Ele exemplifica: vejamos como lidam os brasileiros e os sul-coreanos com a "dor de cotovelo" que tanto inspirou Reginaldo Rossi. "Ambos recorremos ao primeiro bar e choramos desconsolados: só que vocês bebem cachaça, e nós bebemos soju [bebida destilada à base de arroz]; vocês comem churrasco, enquanto nós comemos bulgogi [o "churrasco" coreano]; e vocês cantam sertanejo, e nós, o nosso trot. O resto é o mesmo!", afirma, sorrindo outra vez.
Outra possível semelhança entre Brasil e Coreia do Sul está nas recentes escolhas políticas de seus cidadãos. Em maio, assumirá a presidência da República o conservador Yoon Suk-yeol.
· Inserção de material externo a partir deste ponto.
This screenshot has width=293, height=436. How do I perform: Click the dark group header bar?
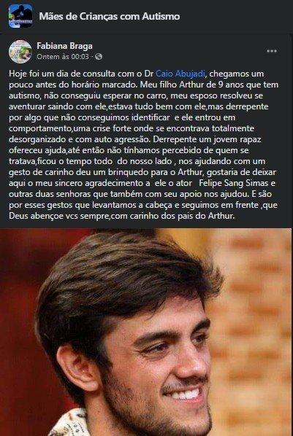tap(146, 16)
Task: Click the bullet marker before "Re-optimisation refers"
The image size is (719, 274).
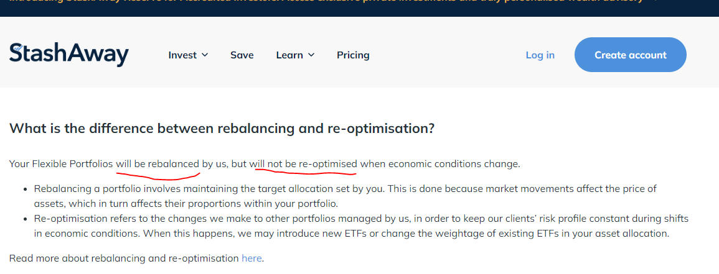Action: pyautogui.click(x=25, y=219)

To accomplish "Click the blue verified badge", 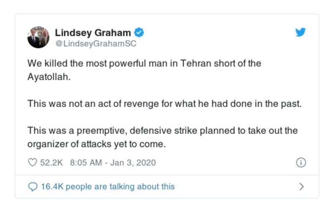I will point(139,32).
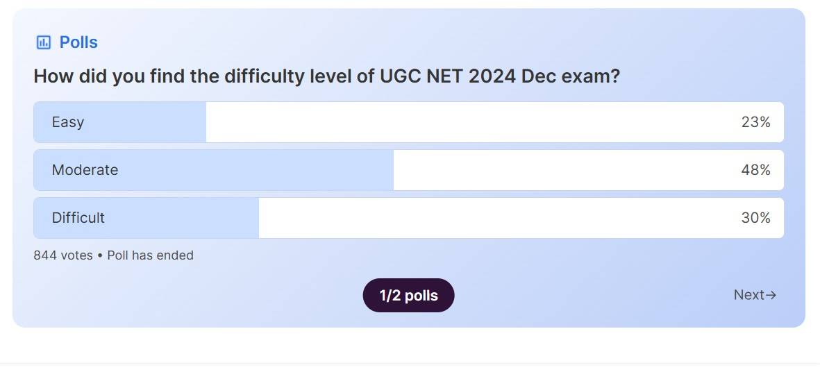Select the Easy label text
Screen dimensions: 820x372
(x=68, y=122)
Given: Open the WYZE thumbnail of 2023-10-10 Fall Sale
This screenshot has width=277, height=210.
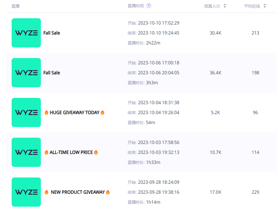Looking at the screenshot, I should [x=26, y=33].
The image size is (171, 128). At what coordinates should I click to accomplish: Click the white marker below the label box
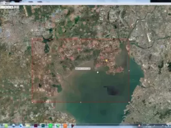point(97,72)
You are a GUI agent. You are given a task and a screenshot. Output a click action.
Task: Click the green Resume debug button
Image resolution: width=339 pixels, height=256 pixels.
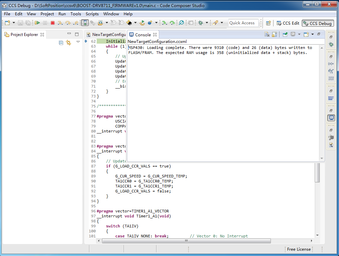pos(37,23)
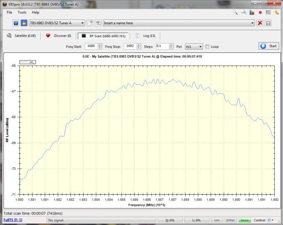Click the Freq Start input field
Image resolution: width=283 pixels, height=225 pixels.
tap(91, 46)
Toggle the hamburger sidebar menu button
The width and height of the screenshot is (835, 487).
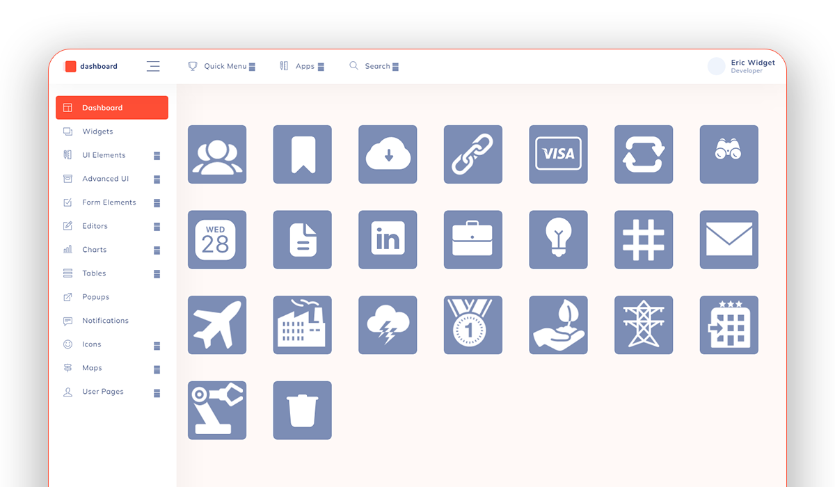[x=153, y=66]
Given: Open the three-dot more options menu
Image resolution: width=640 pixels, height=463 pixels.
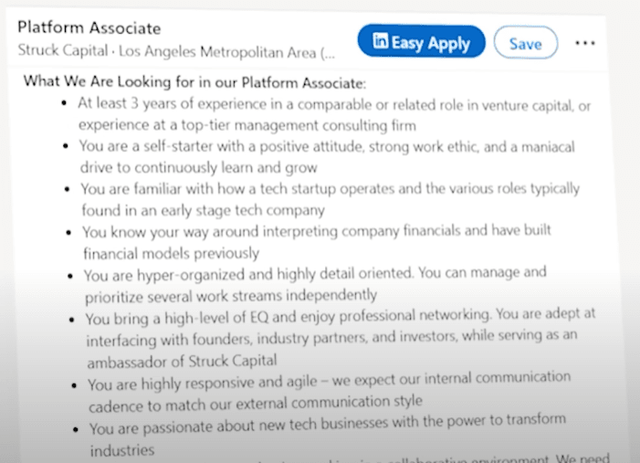Looking at the screenshot, I should coord(585,44).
Mais um outsider a vencer eleições pelo mundo, Yoon é crítico ao feminismo e teve como uma de suas promessas de campanha liquidar com o ministério da igualdade de gênero.
Perguntado se vê similaridades entre o novo mandatário e o presidente Bolsonaro, Ki-mo, diplomaticamente, respondeu que "prefere aguardar o início do mandato para fazer qualquer avaliação".
E quanto às eleições brasileiras? O que espera a comunidade diplomática? "Esperamos não nos envolver em questões de política interna", responde Ki-mo, com um novo sorriso com o qual parece desculpar-se pelo laconismo profissional do comentário.
Mas, após uma longa pausa, o embaixador acrescentou: "Estou com 57 anos e me dei conta que as palavras e os pensamentos às vezes tornam-se realidade. Mais do que apenas criticar, as pessoas e a sociedade precisam conversar e pensar em conjunto sobre o que elas realmente querem para o seu país."